Cuando perdemos la capacidad de comprender al otro, hemos perdido también todo sentido de comunidad.
Vivo conectada a las redes sociales. Se ha transformado en un escenario paralelo que fluye simultáneo y cercano, pero a la vez inalcanzable. En esos espacios todo sucede: las frustraciones, las alegrías, sentimientos íntimos, acontecimientos importantes de personas desconocidas; y aquellas nimiedades… esas insignificancias absurdas que no merecen ser compartidas. Todo adquiere un tono de realismo imposible de comprobar, pero rebota y se multiplica inevitable y constante en la línea del tiempo.
Pertenezco a esa generación de las cosas concretas, reales, que se podían tocar y cuya existencia era innegable. El teléfono era un aparato para transmitir el sonido de la voz humana y estaba conectado por medio de cables y postes y centros de control, construidos de materiales tangibles.

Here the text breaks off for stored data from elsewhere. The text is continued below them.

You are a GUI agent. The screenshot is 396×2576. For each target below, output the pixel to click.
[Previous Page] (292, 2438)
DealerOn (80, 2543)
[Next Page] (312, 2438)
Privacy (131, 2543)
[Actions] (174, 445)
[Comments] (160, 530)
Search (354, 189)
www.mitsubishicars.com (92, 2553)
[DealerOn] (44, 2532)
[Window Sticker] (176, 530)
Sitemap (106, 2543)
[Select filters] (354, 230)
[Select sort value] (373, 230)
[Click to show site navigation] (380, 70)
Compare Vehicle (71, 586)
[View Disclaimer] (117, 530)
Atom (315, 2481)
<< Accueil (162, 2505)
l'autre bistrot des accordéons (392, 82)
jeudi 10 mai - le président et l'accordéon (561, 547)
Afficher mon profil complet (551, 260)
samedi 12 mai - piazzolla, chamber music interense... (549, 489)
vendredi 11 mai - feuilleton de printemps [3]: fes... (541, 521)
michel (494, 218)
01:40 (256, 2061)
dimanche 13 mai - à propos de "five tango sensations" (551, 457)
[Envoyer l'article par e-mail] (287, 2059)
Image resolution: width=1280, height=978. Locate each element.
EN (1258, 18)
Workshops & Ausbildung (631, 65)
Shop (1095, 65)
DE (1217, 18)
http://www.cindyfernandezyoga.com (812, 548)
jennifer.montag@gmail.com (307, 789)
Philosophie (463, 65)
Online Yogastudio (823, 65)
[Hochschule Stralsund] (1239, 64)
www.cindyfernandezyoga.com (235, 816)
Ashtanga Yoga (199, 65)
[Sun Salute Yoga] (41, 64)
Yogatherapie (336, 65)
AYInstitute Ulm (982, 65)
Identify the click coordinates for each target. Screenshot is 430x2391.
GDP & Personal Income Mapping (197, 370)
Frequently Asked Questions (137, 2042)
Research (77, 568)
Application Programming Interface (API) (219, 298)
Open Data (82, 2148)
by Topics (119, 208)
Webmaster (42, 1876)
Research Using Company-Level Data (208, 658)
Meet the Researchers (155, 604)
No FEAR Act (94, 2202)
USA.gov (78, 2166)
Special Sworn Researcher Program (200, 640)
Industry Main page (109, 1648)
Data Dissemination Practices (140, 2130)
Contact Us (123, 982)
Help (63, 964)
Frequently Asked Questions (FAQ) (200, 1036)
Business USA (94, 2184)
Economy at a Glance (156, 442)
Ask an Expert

A quienes vienen conmigo en este viaje les ha tocado el inmenso privilegio de vivir el salto tecnológico y, con algunas excepciones, adaptarse a él. Poco a poco, hemos ido asumiendo estas nuevas formas de comunicación hasta fundirnos del todo en el nuevo modelo.
Esta reflexión, sin embargo, viene a colación para llamar la atención sobre la dicotomía entre los grandes avances de la tecnología y la ciencia con la creciente pobreza cultural convertida en un sello de las nuevas generaciones. Aun cuando el título alude al lenguaje, mi pensamiento se dirige a aquellas formas de comunicación no verbales, a los gestos y modos, a la progresiva pérdida de calidad humana de una sociedad cuyo objetivo principal está centrado en el bienestar individual, muchas veces –demasiadas, quizá- obtenido a costas del colectivo.
Lo veo en la calle, en los medios, en las redes sociales, aun cuando en estas últimas suele predominar un cierto protocolo de cortesía. Es esa caída vertiginosa hacia un estado de violencia como no se había visto antes; la rabia y la frustración transformadas en actos de agresión, en asesinatos a mansalva, en femicidio y en un incontenible y constante abuso contra la niñez. Es la pérdida de control sobre los impulsos más primarios del ser humano y una tolerancia general hacia estas manifestaciones de odio, manifestada por medio de la pérdida del más esencial sentido de comunidad, componente indispensable para la supervivencia.
El lenguaje social nos indica cuán bajo hemos caído en la preservación de nuestra integridad como entes conectados en un entramado de valores colectivos. Nos hemos aislado para no saber del otro, para ignorar cuán cerca tenemos la experiencia de la pérdida. Salimos de una larga etapa de oscurantismo pero nunca nos libramos de la venda sobre los ojos. De ese modo evitamos el compromiso de asumir el desafío de buscar caminos hacia la integración social, hacia la búsqueda de objetivos comunes y hacia la consolidación de una democracia débil y moribunda.
No solo toleramos el abuso, también intentamos justificarlo cuando afecta a seres más débiles y vulnerables. Para ello usamos un discurso delator de nuestra falta de empatía con los menos privilegiados, pero también de la profunda ignorancia sobre los motivos que han llevado a una parte de la sociedad a perder la ruta e internarse en el crimen para sobrevivir.
Nuestro lenguaje no ha perdido nada de su esencia racista, expresado de formas múltiples: desde la rudeza del insulto hasta la sutileza diplomática de la falsa generosidad. Nos creemos buenos por naturaleza y desde esa plataforma juzgamos y condenamos a otros, sin la menor idea de la distancia astral entre ambas realidades porque hemos perdido la capacidad de empatía, cualidad indispensable para vivir la sociedad y construirla cada día desde la nobleza de la comprensión.